• PAGE TEXT:
☆ ☆ ☆ ☆ ☆
The composition of each of the samples of polishing slurry Test Examples (1-1)-(1-12) is shown in Tables 2 and 3 (in units of weight %). Test Example (1-1) is a preferred example in the range of pH4-pH5. Test Example (1-2) is different therefrom only in that salt of phosphoric acid is not added. Test Example (1-3) is a preferred example in the range of pH5-pH6. Test Example (1-4) is a preferred example in the range of less than and about equal to pH7. Test Example (1-5) is different from Test Example (1-4) only in that the average diameter of the silica particles is 80 nm. Test Example (1-6) has nitrous acid added as anti-corrosion agent. Test Example (1-7) has a nitrite (benzotriazole) added as anti-corrosion agent. Test Example (1-8) has a reduced amount (concentration) of amino polycarboxylic acid. Test Example (1-9) has an increased concentration (quantity) of oxidizing agent (hydrogen peroxide water). Test Example (1-10) has an increased concentration (quantity) of compound of carboxylic acid (ammonium oxalate). Test Example (1-11) uses potassium oxalate as compound of carboxylic acid. Test Example (1-12) uses ammonium formate as compound of carboxylic acid.
☆ ☆ ☆ ☆ ☆
• DATA SEGMENT:
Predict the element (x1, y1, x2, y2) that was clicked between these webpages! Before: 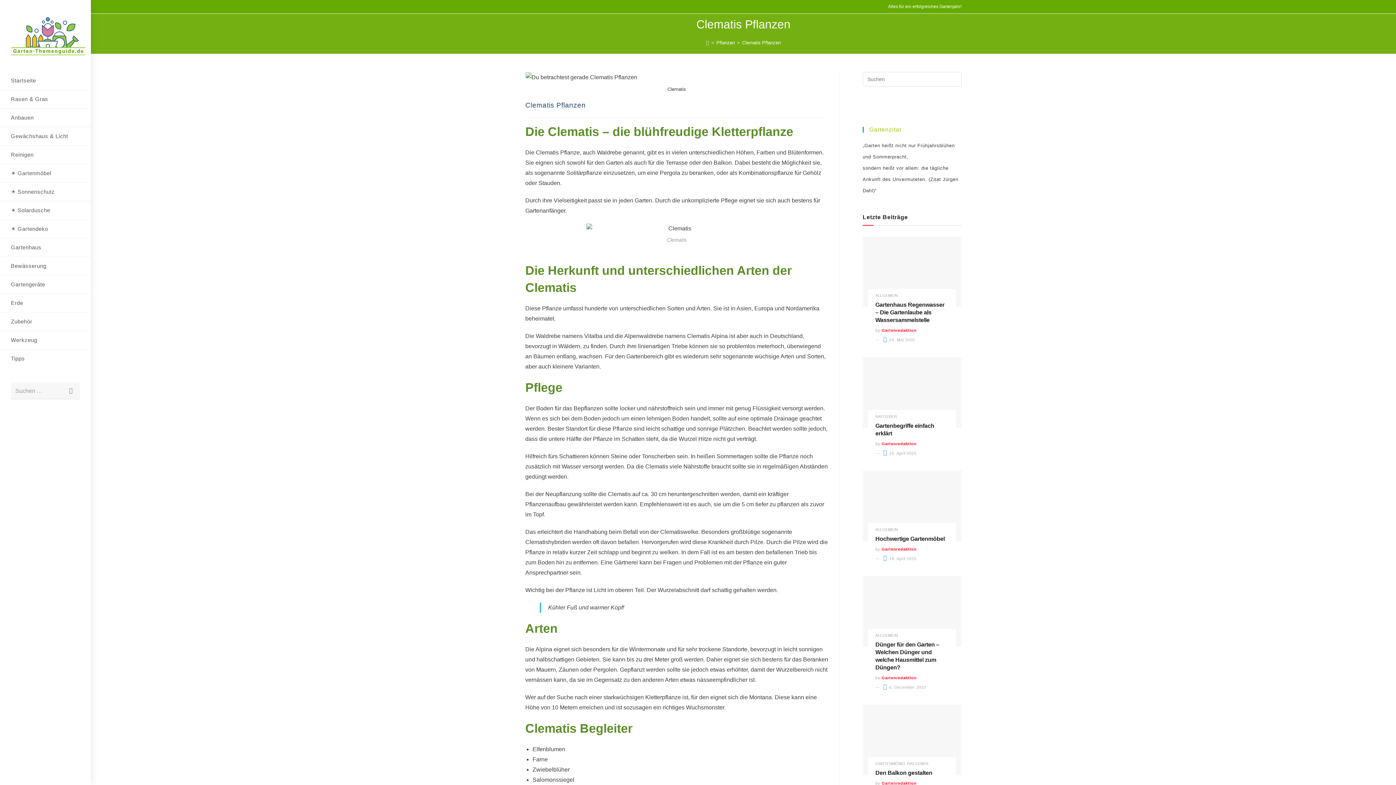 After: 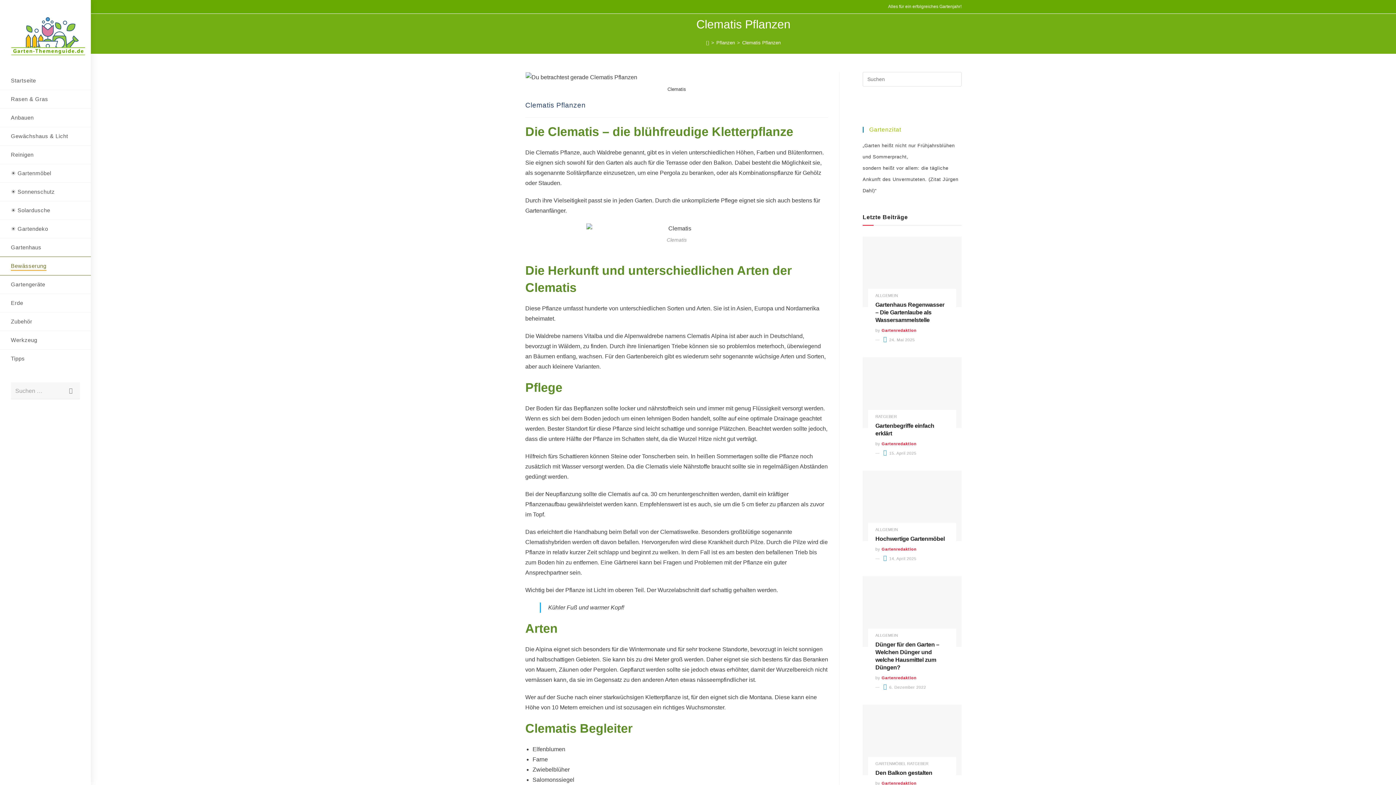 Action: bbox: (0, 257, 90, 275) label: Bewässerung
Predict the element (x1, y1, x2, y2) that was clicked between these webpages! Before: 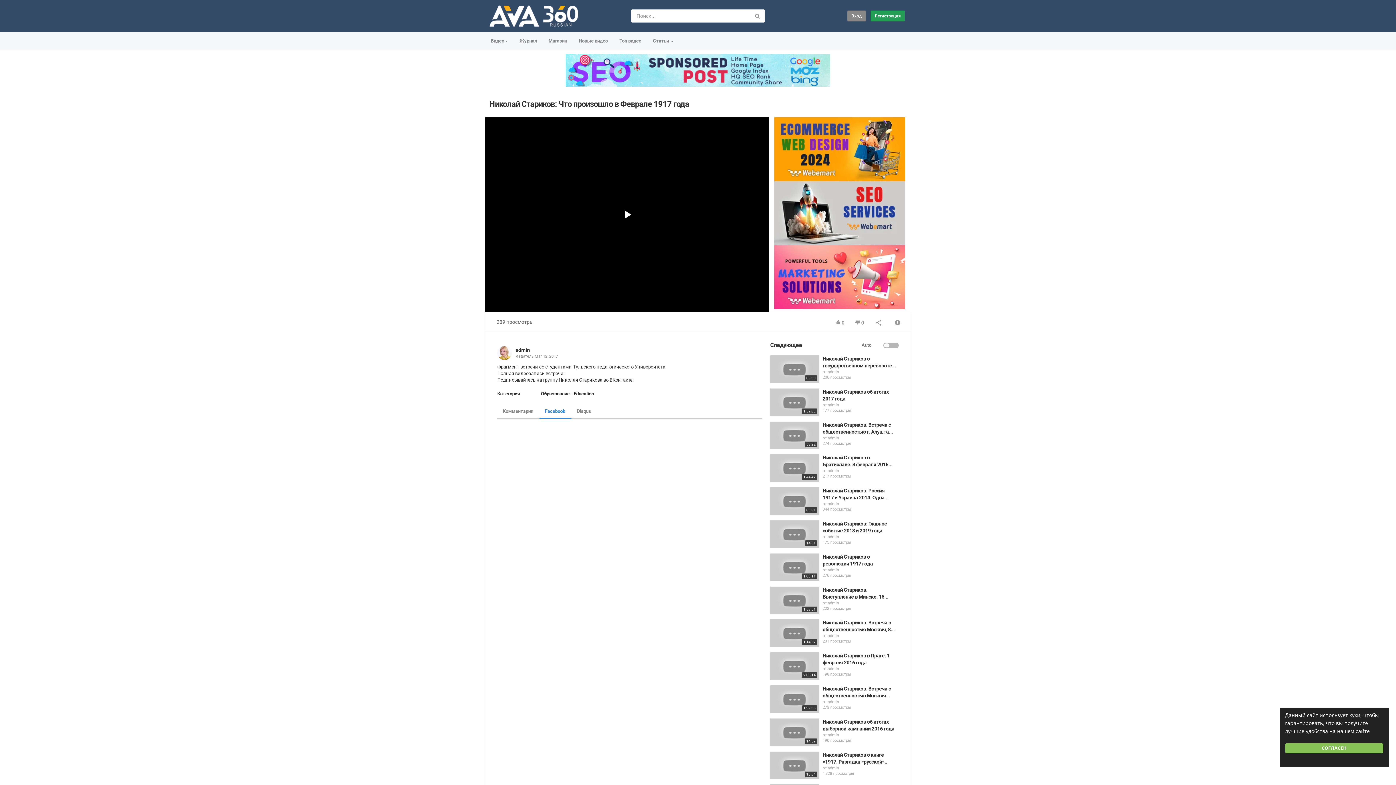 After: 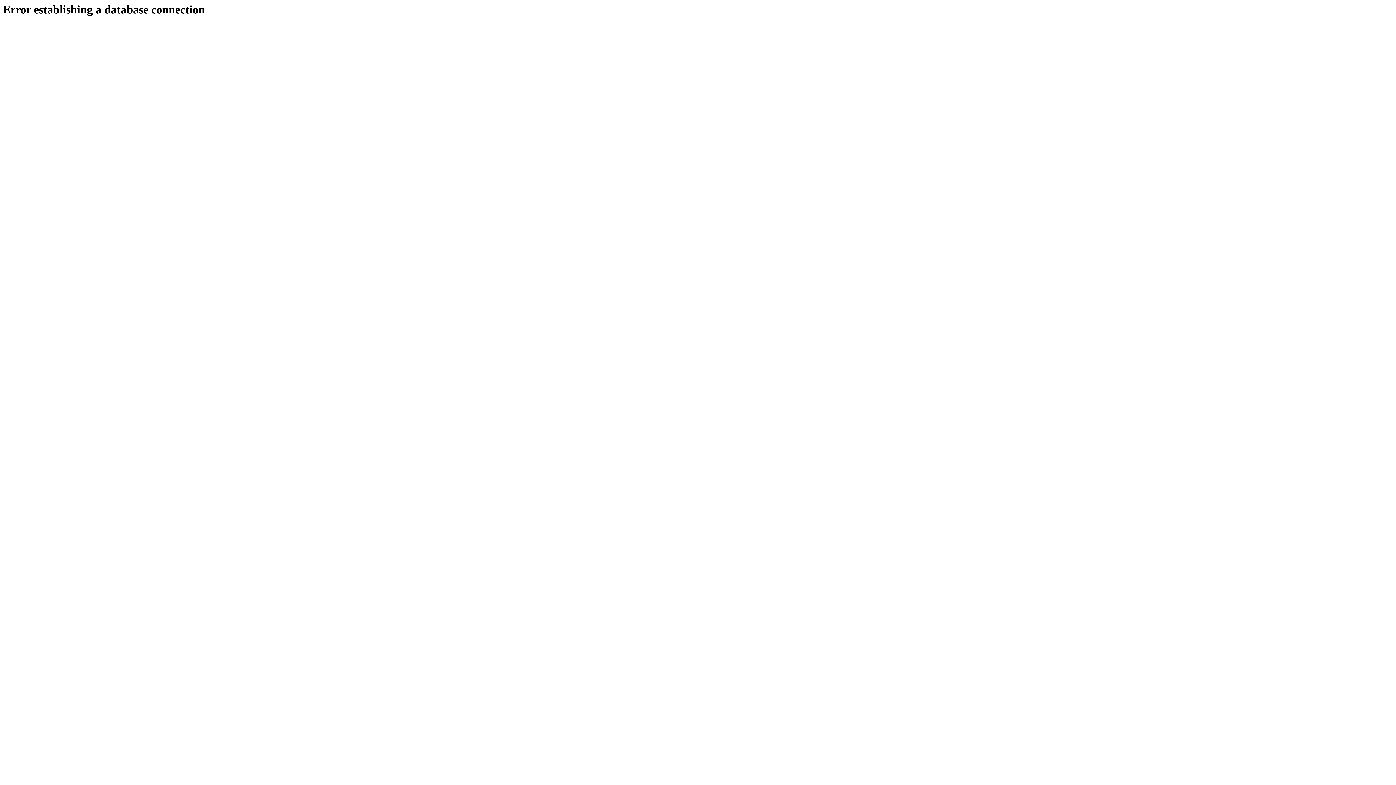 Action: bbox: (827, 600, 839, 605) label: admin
☆ ☆ ☆ ☆ ☆
• SET TASK:
Write the next part of the polishing slurry passage, starting after its last sentence. The listing comes from a different source than the polishing slurry passage.

• IN RESPONSE:
The composition of each of the samples of polishing slurry Comparison Examples (1-1)-(1-5) is shown in Table 4 (in units of weight %). Comparison Example (1-1) is conditioned to pH3.5. Comparison Example (1-2) does not include any anti-corrosion agent and is conditioned to pH4.5. Comparison Example (1-3) is conditioned to less than pH3. Comparison Example (1-4) is conditioned to pH4.6. Comparison Example (1-5) is conditioned to be alkaline at pH9.3.
Test results with Test Examples (1-1)-(1-12) and Comparison Examples (1-1)-(1-5) are summarized in Tables 5 and 6. Regarding the numbers of corrosion, scratches and particles, A indicates less than 10, B indicates 10 or more and less than 20, C indicates 20 or more and less than 40, and D indicates 40 or more.
Tables 5 and 6 show that a high level of accuracy in polishing is accomplished with each of the Test Examples embodying this invention with average surface roughness of 0.2 nm or less and surface waviness of 0.1 nm or less and that equivalent or better results are obtained regarding corrosion, scratches and particles compared to any of Comparison Examples.
Although equivalent results are obtained with Comparison Example (1-5), this slurry is alkaline and its polishing rate is lower (less than ½).
Polishing Test 1 was for the polishing of a Ni—Co—P layer (soft magnetic layer) and the results depend on the material of the soft magnetic layer. In the case of a Ni—Co—P layer, however, it can be understood from the results of Comparison Examples (1-1) and (1-3) that corrosions occur even if an anti-corrosion agent is added if the polishing slurry has pH4 or less in the case of a Ni—Co—P layer.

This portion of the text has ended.